In the first embodiment described above, the weighting table conforming to the equal-loudness curve is created, and bits are allocated using the table on a prerequisite condition that bits are allocated to all the sub-band signals. In the first embodiment, however, when the encoding bit rate is low, particularly, when the encoding bit rate is lower than the recommended bit rate which is called a target bit rate, weighting performed when the encoding bit rate is high can cause a shortage in the number of allocation bits. A shortage in the allocation bits can cause degradation in the audio-quality level as well as the generation of encoding noise.
To overcome the aforementioned problems, the bit-allocation priority level for a high-audio-band-side sub-band signal is lowered, and a larger number of bits are allocated to a frequency band representing sound that can be easily perceived by a human listener. Thereby, the audio quality corresponding to the encoding bit rates can be maintained, and the generation of encoding noise can be prevented. Hereinbelow, a description will be made regarding operation that is performed when the encoding bit rate is lower than the target bit rate.
First, the encoder calculates a weighting coefficient for each of the sub-band signals (step S101 in Fig. 10). In the calculation of the weighting coefficient for each of the sub-band signals, at first, an encoding bit rate set by a user is verified (step S81 in Fig. 8). In the verification, the encoding bit rate is determined whether it is lower than the target bit rate. If the encoding bit rate is determined to be equal to or higher than the target bit rate (step S82 in Fig. 8), the encoder uses the weighting table conforming to the equal-loudness curve shown in Fig. 6.
If the encoding bit rate is determined to be lower than the target bit rate (step S82 in Fig. 8), the encoder uses a bit-rate-corresponding coefficient shown in Fig. 9 and a weighting coefficient based on the equal-loudness curve and shown in Fig. 6, to thereby calculate a new weighting coefficient (step S83 shown in Fig. 8).
When the weighting coefficient conforming to the equal-loudness curve is represented by Wweight(sb), and the bit-rate-corresponding coefficient is represented by Wweight_br(sb), a new weighting coefficient Wweight_new(sb) is obtained through the following expression: Wweight_new(sb) = Wweight(sb) x Wweight_br(sb) (sb=0, 1, 2, ..., and 31).

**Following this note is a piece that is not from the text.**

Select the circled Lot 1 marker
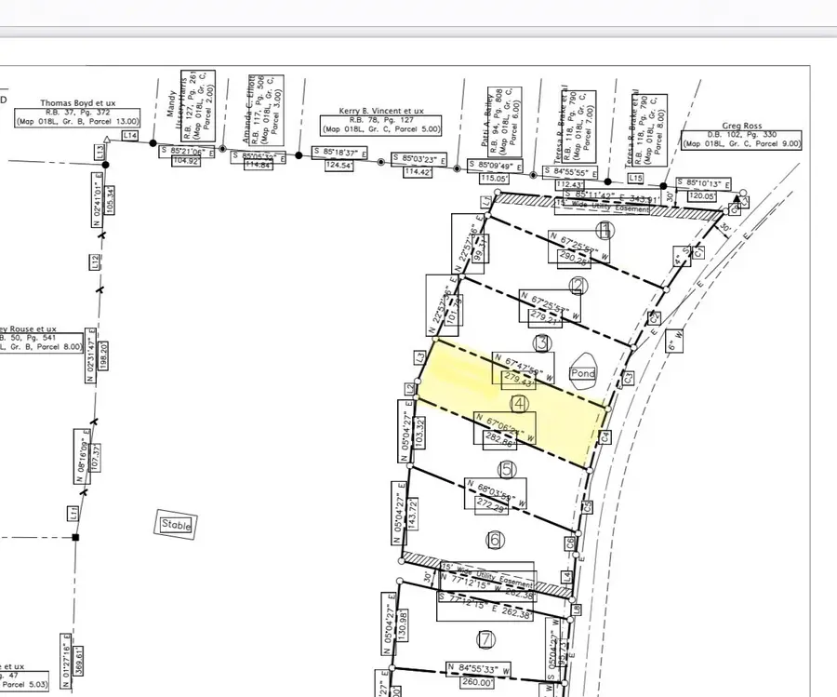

Subsequently, initialization is performed to start the bit-allocating processing (step S102 in Fig. 10). If the encoding bit rate is higher than or equal to the target bit rate, Wweight(sb) is used as the weighting coefficient. If the encoding bit rate is lower than the target bit rate, Wweight_new(sb) is used as the weighting coefficient.
For the initialization, the same processing as that in step S51 in the first embodiment of the present invention is performed. Also for the subsequent bit-allocating processing (steps S103 to S108 in Fig. 10), the same processing as that in the first embodiment (steps S52 to S57 in Fig. 5) is performed, and the bit-allocating processing then terminates.
In this way, the weight corresponding to the encoding bit rate is added to each of the sub-band signals. Therefore, the audio quality corresponding to the encoding bit rate can be maintained, and the audio encoding method preventing the generation of encoding noise can be implemented.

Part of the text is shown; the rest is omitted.